One of the most important aspects of improving our sample size estimation for logistic regression is to realize that you need at least 96 subjects just to estimate the intercept. -Frank Harrell
https://twitter.com/f2harrell/status/936216929324425216
This is based on estimating a probability within 0.1 with 95% confidence. We can demonstrate this idea with a simulation.
First we sample 96 subjects from a binomial population with probability of 0.55. In other words, the TRUE probability of “success” is 0.55. We can do that by using the rbinom function. We can think of the code below as flipping a coin 96 times that has probability of 0.55 of landing heads. We store the result in x.
x <- rbinom(n = 96, size = 1, prob = 0.55)
Now we pretend we don’t know the true probability is 0.55 and try to estimate it with our sample, x. We can do that with an intercept-only logistic regression model. The coef function extracts the intercept. The plogis function calculates the inverse logit and converts the intercept value to probability.
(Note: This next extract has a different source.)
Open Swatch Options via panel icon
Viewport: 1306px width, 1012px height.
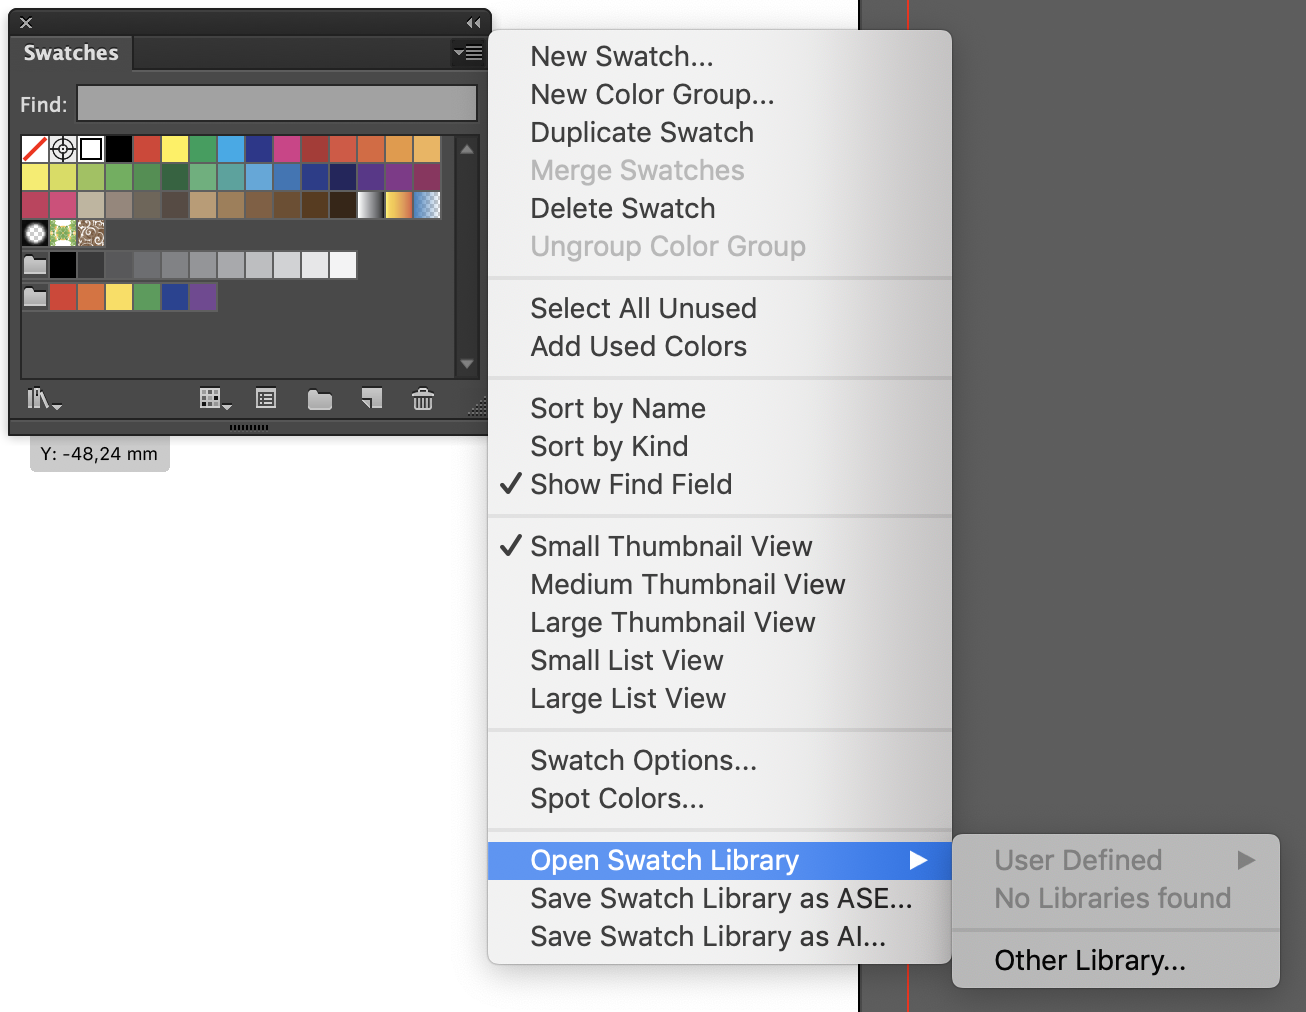pos(264,399)
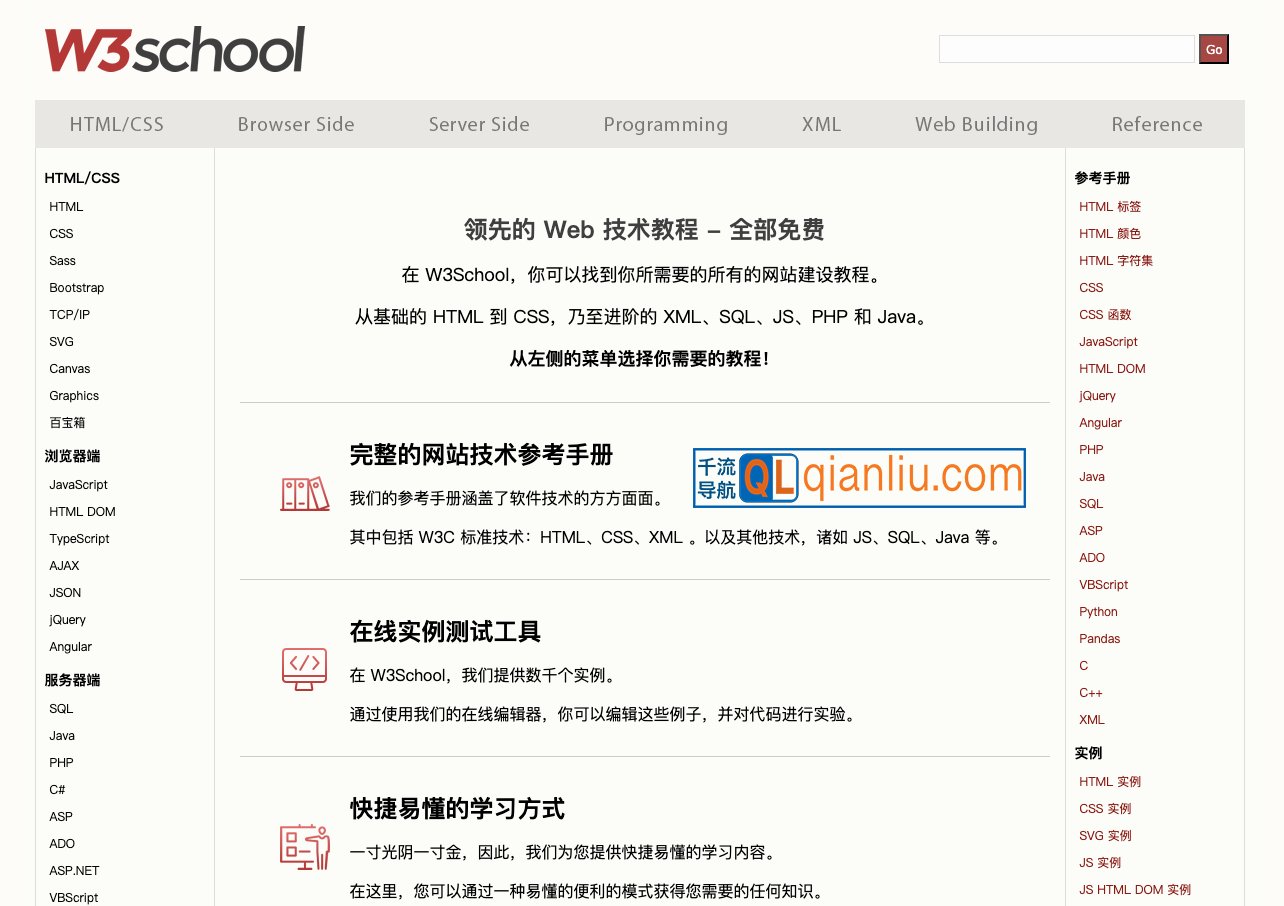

m <- glm(x ~ 1, family = binomial)
# use inverse-logit to get probability
plogis(coef(m))
## (Intercept)
## 0.5
Finally we check if our estimated probability is within 0.1 of the TRUE probability of 0.55.
abs(plogis(coef(m)) - 0.55) < 0.1
## (Intercept)
## TRUE
Now let’s do that 1000 times and see the proportion of times our estimate is within 0.1 of the TRUE probability of 0.55. The replicate function allows us to replicate a chunk of code as many times as we like. The result is stored in a vector I called “rep.out”. This is a vector of TRUE/FALSE values. Taking the mean of that vector returns the proportion of TRUES.
rep.out <- replicate(n = 1000, {
x <- rbinom(n = 96, size = 1, prob = 0.55)
m <- glm(x ~ 1, family = binomial)
abs(plogis(coef(m)) - 0.55) < 0.10})
mean(rep.out)
## [1] 0.944
We see that we manage to come within 0.1 of the true probability 94.4 percent of the time.